Neue Erkenntnisse über den Terrorplan von Essen

Täter wollten mit Rucksackbomben zuschlagen

Drei Täter sollten den Anschlag in Essen ausführen. Wollten sie sich in die Luft sprengen? Die Ermittlungen dauern an. Das Einkaufszentrum hatte am Montag wieder ganz normal geöffnet.

13.03.2017 20:07 Uhr / dpa

Der geplante Terroranschlag auf ein Einkaufszentrum in Essen sollte nach Informationen der "Welt" von drei Selbstmordattentätern verübt werden. Laut einem Plan hätten die drei Angreifer am vergangenen Samstag um 16.30 Uhr mit in Rucksäcken versteckten Bomben zuschlagen sollen, berichtete die Zeitung am Montag.

Bei dem Auftraggeber soll es sich nach "Welt"-Informationen um den 24-jährigen Imran René Q. aus Oberhausen handeln, der im April 2015 über die Türkei nach Syrien ausgereist sein soll. Dort soll er sich der Terrormiliz Islamischer Staat (IS) angeschlossen haben. Das Landeskriminalamt (LKA) in Nordrhein-Westfalen führe Q. seit dem Sommer 2015 als Gefährder. Der 24-Jährige soll mehrere Islamisten über das soziale Netzwerk Facebook für den Anschlag rekrutiert haben.

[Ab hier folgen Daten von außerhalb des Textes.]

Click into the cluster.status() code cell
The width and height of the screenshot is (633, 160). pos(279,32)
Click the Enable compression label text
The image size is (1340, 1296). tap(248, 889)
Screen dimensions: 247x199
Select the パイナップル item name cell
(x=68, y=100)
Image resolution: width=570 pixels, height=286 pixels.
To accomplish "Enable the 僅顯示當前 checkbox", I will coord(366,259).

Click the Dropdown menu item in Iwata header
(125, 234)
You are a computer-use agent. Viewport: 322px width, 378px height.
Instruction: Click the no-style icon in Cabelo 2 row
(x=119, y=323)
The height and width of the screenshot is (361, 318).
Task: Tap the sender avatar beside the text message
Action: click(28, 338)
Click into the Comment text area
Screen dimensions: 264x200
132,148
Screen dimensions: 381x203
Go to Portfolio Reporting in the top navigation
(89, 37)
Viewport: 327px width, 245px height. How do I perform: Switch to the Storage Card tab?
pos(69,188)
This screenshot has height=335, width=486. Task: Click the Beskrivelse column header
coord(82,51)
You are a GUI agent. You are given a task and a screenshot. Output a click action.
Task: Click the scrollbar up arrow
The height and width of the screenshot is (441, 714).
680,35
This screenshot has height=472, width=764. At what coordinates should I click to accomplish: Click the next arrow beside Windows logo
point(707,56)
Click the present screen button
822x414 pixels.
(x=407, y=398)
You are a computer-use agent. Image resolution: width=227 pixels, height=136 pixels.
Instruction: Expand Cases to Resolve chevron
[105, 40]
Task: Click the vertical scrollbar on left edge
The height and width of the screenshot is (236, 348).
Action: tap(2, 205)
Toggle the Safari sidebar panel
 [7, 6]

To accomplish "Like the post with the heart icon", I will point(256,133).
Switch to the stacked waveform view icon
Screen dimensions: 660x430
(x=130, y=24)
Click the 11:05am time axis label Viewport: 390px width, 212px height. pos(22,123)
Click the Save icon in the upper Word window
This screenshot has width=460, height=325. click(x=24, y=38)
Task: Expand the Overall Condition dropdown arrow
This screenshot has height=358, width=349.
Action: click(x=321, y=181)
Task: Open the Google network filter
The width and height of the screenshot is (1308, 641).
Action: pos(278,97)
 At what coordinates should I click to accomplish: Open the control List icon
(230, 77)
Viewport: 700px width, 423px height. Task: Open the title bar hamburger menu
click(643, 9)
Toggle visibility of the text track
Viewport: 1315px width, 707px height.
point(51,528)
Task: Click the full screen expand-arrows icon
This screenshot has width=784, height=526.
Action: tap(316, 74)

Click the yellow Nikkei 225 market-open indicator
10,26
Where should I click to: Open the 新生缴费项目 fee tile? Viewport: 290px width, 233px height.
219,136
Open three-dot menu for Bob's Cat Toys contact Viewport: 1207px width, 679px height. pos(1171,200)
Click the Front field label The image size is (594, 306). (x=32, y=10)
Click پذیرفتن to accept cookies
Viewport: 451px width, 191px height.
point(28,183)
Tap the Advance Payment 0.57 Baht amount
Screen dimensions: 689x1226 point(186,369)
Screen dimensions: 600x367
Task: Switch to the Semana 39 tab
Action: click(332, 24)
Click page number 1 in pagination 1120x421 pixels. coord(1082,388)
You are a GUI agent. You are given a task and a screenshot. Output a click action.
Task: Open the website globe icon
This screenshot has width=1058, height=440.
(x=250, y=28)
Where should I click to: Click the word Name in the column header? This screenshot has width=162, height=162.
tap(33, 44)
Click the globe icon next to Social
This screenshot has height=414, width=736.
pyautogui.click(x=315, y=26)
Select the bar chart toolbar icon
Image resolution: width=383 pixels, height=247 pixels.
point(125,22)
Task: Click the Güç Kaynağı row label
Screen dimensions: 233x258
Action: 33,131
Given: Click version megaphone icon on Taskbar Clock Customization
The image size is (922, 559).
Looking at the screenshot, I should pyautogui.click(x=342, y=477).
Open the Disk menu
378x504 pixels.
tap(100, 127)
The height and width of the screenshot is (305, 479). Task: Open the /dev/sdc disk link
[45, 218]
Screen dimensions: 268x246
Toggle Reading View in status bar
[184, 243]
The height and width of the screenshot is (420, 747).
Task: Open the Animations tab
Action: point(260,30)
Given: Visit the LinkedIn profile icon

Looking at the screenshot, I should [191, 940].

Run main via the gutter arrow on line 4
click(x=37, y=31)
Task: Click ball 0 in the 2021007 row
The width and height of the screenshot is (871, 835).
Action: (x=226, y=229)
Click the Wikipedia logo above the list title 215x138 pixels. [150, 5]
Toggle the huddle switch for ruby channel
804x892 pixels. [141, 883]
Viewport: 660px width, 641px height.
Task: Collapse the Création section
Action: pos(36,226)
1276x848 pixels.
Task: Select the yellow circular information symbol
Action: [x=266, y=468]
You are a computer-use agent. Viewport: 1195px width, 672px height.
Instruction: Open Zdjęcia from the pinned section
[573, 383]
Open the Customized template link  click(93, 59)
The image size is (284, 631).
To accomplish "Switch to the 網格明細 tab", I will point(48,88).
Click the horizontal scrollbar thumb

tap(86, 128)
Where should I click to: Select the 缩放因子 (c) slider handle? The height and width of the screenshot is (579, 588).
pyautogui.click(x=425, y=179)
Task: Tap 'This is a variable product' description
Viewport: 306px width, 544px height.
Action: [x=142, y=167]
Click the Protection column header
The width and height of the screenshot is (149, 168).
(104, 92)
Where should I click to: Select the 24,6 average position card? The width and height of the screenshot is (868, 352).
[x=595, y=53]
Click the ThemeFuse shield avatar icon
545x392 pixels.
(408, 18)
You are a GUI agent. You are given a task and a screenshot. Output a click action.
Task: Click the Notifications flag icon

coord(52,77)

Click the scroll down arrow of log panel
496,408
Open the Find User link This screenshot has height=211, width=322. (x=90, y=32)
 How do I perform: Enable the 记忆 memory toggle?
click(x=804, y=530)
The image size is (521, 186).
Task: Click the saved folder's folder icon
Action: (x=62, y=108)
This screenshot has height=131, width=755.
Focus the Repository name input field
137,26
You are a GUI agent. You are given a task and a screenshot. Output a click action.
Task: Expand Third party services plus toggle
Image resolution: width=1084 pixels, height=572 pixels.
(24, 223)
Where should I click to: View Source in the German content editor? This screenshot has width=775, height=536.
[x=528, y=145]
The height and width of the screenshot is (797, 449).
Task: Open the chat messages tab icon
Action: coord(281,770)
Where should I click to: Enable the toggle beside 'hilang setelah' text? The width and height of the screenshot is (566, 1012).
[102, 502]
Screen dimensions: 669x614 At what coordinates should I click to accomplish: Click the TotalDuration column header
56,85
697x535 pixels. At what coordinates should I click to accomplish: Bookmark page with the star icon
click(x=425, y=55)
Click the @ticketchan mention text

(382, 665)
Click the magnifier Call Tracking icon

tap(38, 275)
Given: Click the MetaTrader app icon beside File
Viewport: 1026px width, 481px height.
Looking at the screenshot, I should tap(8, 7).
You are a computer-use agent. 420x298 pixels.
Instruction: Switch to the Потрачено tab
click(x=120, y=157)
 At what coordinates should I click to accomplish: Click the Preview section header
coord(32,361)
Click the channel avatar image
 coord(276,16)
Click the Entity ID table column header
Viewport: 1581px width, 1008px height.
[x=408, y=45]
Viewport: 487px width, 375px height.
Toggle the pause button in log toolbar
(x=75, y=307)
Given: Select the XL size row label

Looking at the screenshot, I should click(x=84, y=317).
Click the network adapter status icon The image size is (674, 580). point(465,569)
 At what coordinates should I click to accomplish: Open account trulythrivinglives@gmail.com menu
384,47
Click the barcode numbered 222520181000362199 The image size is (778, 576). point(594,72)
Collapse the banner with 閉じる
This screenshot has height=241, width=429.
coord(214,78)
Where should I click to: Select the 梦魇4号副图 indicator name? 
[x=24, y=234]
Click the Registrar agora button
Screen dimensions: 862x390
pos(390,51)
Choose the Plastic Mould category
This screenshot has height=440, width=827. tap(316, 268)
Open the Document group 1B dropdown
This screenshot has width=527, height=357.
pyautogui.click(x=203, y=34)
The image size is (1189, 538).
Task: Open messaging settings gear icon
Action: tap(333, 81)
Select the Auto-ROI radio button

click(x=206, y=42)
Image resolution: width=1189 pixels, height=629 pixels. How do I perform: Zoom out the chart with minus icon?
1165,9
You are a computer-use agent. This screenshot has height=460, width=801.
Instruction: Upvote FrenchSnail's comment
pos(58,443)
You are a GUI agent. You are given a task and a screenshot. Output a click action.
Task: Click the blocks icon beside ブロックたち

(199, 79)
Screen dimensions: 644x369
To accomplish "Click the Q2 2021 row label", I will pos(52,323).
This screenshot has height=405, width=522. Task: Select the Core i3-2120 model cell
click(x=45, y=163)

Die Generalstaatsanwaltschaft Düsseldorf bestätigte, dass es sich um einen 24-Jährigen aus Oberhausen handele. Er soll drei Personen aufgefordert haben, an einem konkreten Ort zu einer konkreten Zeit einen Anschlag zu begehen. "Diese Aufforderung ist im Rahmen eines sozialen Netzwerkes ergangen", sagte Behördensprecher Oberstaatsanwalt Mathias Proyer. Weitere Angaben machte er nicht. Andere Behörden in Nordrhein-Westfalen wollten sich zu dem Bericht nicht äußern.

Ermittlungen dauern an

Die Polizei setzte ihre Ermittlungen nach eigenen Angaben mit Hochdruck fort, nannte aber keine Details. Die beiden Männer aus Oberhausen, die am Samstag festgenommen wurden, kamen noch am Wochenende wieder auf freien Fuß. "Sie können bislang nicht mit der Tatplanung in Verbindung gebracht werden", teilte die Polizei am Montag mit. Die Auswertung der in ihren Wohnungen sichergestellten Gegenstände dauere an.

Nach dpa-Informationen aus Sicherheitskreisen handelt es sich bei ihnen wie bei dem mutmaßlichen Drahtzieher um Angehörige der salafistischen Szene in Oberhausen. Sie sollen nach früheren Informationen Kontaktpersonen des 24-Jährigen sein.

Nach dem Terroralarm am Samstag war das Einkaufszentrum Limbecker Platz am Montag wieder regulär geöffnet.